After five years of preparation, the state of Texas made its first public disclosure of hospital discharge data late last month, belatedly jumping on a national bandwagon that began in the early 1990s. But it will be months longer still before the state's 20 million consumers will be able to use the information to make quality comparisons.
The Texas Health Care Information Council, an independent state agency, released a database of 1.2 million inpatient hospital discharges during the first six months of 1999. It also provided descriptive statistical reports on its Web site.
The initial release will allow hospitals and the state to track utilization trends, hospital industry officials said. But it falls short of the council's ultimate goal of providing hospital cost and quality data to consumers.
State law prohibits the council from using the database to generate a consumer-friendly report card with quality indicators, such as mortality and Caesarean-section rates, until a full year's worth of data is collected and analyzed, probably by early next summer. Copies of the database cost $1,000, or $500 for hospitals.
Consumers also will have to wait longer for cost data, which is being collected from hospitals starting with third-quarter 2000 data. The council, created in 1995 by the state Legislature, has released two HMO report cards.
Council Chairman Lewis Foxhall, M.D., associate vice president of health policy at the University of Texas M.D. Anderson Cancer Center, Houston, said collecting and processing hospital data have been complicated, especially because Texas is a large state with more than 400 institutions required to report.
He said the initial release proves that "a very complex process has been dealt with and is working."
Denise Remus, vice president of data initiative at the Dallas-Fort Worth Hospital Council, said the data will enhance a database operated by the federal Agency for Healthcare Research and Quality, which recently was charged with preparing a national assessment of healthcare quality.
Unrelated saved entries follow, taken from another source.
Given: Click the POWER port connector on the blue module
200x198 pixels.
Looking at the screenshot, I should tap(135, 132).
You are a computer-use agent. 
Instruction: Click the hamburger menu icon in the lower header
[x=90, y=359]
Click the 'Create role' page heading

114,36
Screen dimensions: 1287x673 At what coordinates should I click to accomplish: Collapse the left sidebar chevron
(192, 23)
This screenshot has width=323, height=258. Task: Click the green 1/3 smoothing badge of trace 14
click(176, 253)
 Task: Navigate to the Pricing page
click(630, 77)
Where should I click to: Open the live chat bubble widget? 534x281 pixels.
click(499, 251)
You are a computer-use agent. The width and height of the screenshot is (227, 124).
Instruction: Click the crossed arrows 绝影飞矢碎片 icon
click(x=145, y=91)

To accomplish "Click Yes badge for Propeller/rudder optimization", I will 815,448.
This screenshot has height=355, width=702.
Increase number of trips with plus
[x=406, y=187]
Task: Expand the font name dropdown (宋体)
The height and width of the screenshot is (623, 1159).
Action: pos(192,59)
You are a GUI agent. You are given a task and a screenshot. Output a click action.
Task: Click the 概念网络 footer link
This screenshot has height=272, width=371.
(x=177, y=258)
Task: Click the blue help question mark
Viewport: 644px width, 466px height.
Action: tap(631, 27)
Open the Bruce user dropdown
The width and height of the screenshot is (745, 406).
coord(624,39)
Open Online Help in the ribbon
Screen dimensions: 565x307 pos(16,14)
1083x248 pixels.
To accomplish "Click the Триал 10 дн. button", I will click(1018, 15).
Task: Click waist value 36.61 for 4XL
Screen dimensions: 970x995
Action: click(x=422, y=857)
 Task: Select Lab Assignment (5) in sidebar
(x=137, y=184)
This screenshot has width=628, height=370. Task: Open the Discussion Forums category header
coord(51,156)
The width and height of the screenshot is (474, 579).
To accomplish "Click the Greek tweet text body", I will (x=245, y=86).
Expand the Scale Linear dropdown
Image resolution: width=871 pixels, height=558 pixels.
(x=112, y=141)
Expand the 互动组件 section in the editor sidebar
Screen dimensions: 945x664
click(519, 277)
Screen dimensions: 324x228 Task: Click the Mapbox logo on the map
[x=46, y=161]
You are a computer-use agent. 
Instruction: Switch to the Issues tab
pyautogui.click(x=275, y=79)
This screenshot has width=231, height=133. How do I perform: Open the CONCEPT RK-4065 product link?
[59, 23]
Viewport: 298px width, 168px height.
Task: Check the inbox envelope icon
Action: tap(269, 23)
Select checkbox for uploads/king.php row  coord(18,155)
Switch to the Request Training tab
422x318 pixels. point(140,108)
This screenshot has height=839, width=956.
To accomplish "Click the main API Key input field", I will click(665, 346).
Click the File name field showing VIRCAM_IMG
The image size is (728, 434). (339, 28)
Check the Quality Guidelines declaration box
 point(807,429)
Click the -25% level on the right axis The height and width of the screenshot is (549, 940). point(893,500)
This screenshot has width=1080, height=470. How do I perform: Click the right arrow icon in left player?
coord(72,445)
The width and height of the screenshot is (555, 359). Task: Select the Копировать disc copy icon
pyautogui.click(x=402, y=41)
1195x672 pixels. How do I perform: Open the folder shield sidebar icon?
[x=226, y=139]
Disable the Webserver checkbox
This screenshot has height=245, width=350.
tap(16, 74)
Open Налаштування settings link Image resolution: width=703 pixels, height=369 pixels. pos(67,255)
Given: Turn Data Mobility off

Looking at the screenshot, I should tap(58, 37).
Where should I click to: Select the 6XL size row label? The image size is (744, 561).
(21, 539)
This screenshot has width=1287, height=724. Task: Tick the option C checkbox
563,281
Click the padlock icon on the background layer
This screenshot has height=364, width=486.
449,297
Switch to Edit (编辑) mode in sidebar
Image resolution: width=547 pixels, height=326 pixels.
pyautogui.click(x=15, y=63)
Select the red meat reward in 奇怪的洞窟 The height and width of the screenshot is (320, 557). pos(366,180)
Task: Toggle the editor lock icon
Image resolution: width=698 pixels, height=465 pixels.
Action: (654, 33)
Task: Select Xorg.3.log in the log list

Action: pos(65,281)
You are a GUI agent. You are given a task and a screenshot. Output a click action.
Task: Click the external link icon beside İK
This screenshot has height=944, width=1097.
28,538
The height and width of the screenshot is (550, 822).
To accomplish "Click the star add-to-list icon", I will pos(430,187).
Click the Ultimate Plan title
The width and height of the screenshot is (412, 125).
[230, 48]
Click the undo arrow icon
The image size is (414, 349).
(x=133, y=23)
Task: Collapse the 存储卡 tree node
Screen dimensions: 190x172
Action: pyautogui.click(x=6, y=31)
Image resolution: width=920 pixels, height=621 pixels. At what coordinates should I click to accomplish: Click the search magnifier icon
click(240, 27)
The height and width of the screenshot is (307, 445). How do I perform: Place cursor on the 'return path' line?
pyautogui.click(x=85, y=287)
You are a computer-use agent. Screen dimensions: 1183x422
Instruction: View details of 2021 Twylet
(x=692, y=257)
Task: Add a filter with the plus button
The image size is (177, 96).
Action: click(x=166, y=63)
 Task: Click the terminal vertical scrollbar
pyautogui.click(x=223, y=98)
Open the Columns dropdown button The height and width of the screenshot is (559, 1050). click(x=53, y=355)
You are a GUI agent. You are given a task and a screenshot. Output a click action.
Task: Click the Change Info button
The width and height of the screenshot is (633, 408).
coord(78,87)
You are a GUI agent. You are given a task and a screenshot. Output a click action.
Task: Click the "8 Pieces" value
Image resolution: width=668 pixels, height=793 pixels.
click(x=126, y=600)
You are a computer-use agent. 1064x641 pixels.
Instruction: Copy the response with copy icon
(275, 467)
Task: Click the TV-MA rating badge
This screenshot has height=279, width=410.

Twenty-six states contribute to the database, and Texas has been "a huge pocket" of missing data, she said.
The data follows the format of form UB-92, which is used to submit charges to third-party payers. The state requires hospitals to collect additional information, such as patient race and ethnicity. Exempt from reporting are stand-alone hospitals, those in counties with less than 35,000 people and hospitals that don't charge for services.
Remus said Texas is the first state to have physician identifiers. Starting with year 2000 data, patient identifiers also will be included, allowing researchers to track re-admissions and transfers, she said.
Despite the consumer-oriented intent of the Legislature, the hospital industry is expected to be the biggest user of the data, for both marketing and strategic planning as well as quality improvement.
Based on the mixed experiences of other states, it will be challenging to make the data useful for consumers, hospital industry officials said.
John Gavras, president of the Dallas-Fort Worth Hospital Council, said hospitals are nervous about how the data will be interpreted. For that reason, the council held a media briefing last week to explain the data to local reporters.
Nevertheless, Gavras said hospitals and physicians support the release because they had a say in how it would be handled.
"There's not going to be anything under the table," Gavras said. "The hospitals have said: If the data is timely, accurate and can be analyzed, then so be it."